BALTIMORE, Maryland, November 14, 2019 (LifeSiteNews) – Cardinal Sean O’Malley told American bishops that a long-expected report on the Vatican’s investigation into alleged serial sex abuser former cardinal Theodore McCarrick has been delayed yet again.
At the annual fall meeting of the U.S. Conference of Catholic Bishops (USCCB), Cardinal O’Malley of Boston updated his colleagues about the probe, saying on Monday, “The intention is to publish the Holy See’s response soon, if not before Christmas, soon in the new year.” The response has been expected since at least February, if not before.
In an apparent attempt to explain the Vatican’s delay, O’Malley said that during the probe, the Vatican found a “much larger corpus” of information from various Vatican dicasteries and American dioceses than had been anticipated. On the part of the Vatican, he said, however: “There is a desire, a commitment, to be thorough and transparent so as to answer peoples’ questions and not simply create more questions.”
In October 2018, the Vatican announced it would review files on Theodore McCarrick, the former archbishop of Washington, D.C. Pope Francis laicized McCarrick following the Archdiocese of New York’s finding that sexual abuse allegations against the then-retired cardinal were “credible and substantiated” and a number of subsequent claims he had abused seminarians.
Earlier this year, Vatican Secretary of State Cardinal Pietro Parolin said that the Vatican was still investigating McCarrick, adding that a statement would follow once the probe was finished.
In updating the bishops, Cardinal O’Malley said that he and fellow bishops from New England met recently with Pope Francis and “were not afraid to bring up the question of the report on Theodore McCarrick, and we insisted on the importance of publishing a response to the many serious questions of this case.”
The cardinal said on Monday that he and fellow bishops told Cardinal Parolin and the Vatican Curia that all Catholics in the U.S. are expecting “the Holy See’s explanation of this situation; how he [McCarrick] could become an archbishop and cardinal; who knew what and when.”
“The long wait has resulted in great frustration on the part of bishops and our people, and indeed a harsh and even cynical interpretation of the seeming silence,” O’Malley admitted.
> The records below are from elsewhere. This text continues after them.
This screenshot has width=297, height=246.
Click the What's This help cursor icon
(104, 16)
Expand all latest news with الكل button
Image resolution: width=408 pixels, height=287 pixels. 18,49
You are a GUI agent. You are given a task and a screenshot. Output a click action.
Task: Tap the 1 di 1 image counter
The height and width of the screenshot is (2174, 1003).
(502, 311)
He said that during his recent visit to Rome that Cardinal Parolin told him that the Vatican had had the intention of issuing a response before the USCCB meeting.
Expressing frustration over O’Malley’s announcement, journalist Phil Lawler – the author of Lost Shepherd: How Pope Francis is Misleading his Flock – wrote at Catholic Culture: “If it seems to you that the Vatican is silent, there’s a reason for that impression. Sixteen months after the scandal became public—sixteen months after outraged American Catholics began demanding honest answers to obvious questions—the Vatican has not responded.”
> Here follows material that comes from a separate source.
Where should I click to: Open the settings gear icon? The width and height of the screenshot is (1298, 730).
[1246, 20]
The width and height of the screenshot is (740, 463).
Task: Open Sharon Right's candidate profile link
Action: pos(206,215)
Lawler added, with a gloss on O’Malley’s statement, “But don’t worry, and above all don’t become ‘even cynical.’ We’ll have the answers—well, we’ll have some answers—‘soon.’”
In June of this year, the National Advisory Council, which consists of lay Catholics who advise the American bishops, unanimously asked them to urge the Holy See to “make public the results of diocesan and archdiocesan investigations of Theodore McCarrick.”
Similarly, the National Review Board – which also consists of lay Catholics who advise the bishops on issues related to protecting young people – called on the bishops to request that the Vatican release all documents related to McCarrick.
It was in June 2018 that accounts of McCarrick’s history of sexual abuse were initially made public when the Archdiocese of New York announced that a sexual abuse allegations against then-retired cardinal were “credible and substantiated.”
As additional reports of McCarrick’s alleged harassment and sexual abuse were released, Pope Francis accepted the disgraced prelate’s resignation from the College of Cardinals. In July 2018, the Pope called McCarrick to a life of prayer and penance. McCarrick has yet to admit to or apologize for his alleged crimes. He has not faced criminal sanctions.
Over the next month, Archbishop Carlo Maria Viganò, who had served as nuncio to the U.S., claimed not only that the Pope knew about earlier sanctions on McCarrick but also chose to repeal them. When the Pope said earlier this year that he knew “nothing” about McCarrick’s immoral activities, Vigano accused the pontiff of lying.
During their 2018 fall meeting, the bishops were about to vote on measures to address clerical sexual abuse and call for the Vatican to release all documents relating to the McCarrick case. However, they then received a Vatican request that they not take such action until February 2019 and the planned Meeting on the Protection of Minors in the Church at the Vatican.
In Feburary 2019, Pope Francis laicized McCarrick just before the much-heralded summit of bishops from around the world on the sexual abuse crisis. Archbishop Viganò wrote an open letter to McCarrick, encouraging him to repent of his sins. He wrote to McCarrick to say that begging forgiveness publicly would be of great benefit to the Church and his soul: “Time is running out, but you can confess and repent of your sins, crimes and sacrileges, and do so publicly, since they have themselves become public. Your eternal salvation is at stake.”
McCarrick now lives in a friary in Kansas next to elementary and high schools.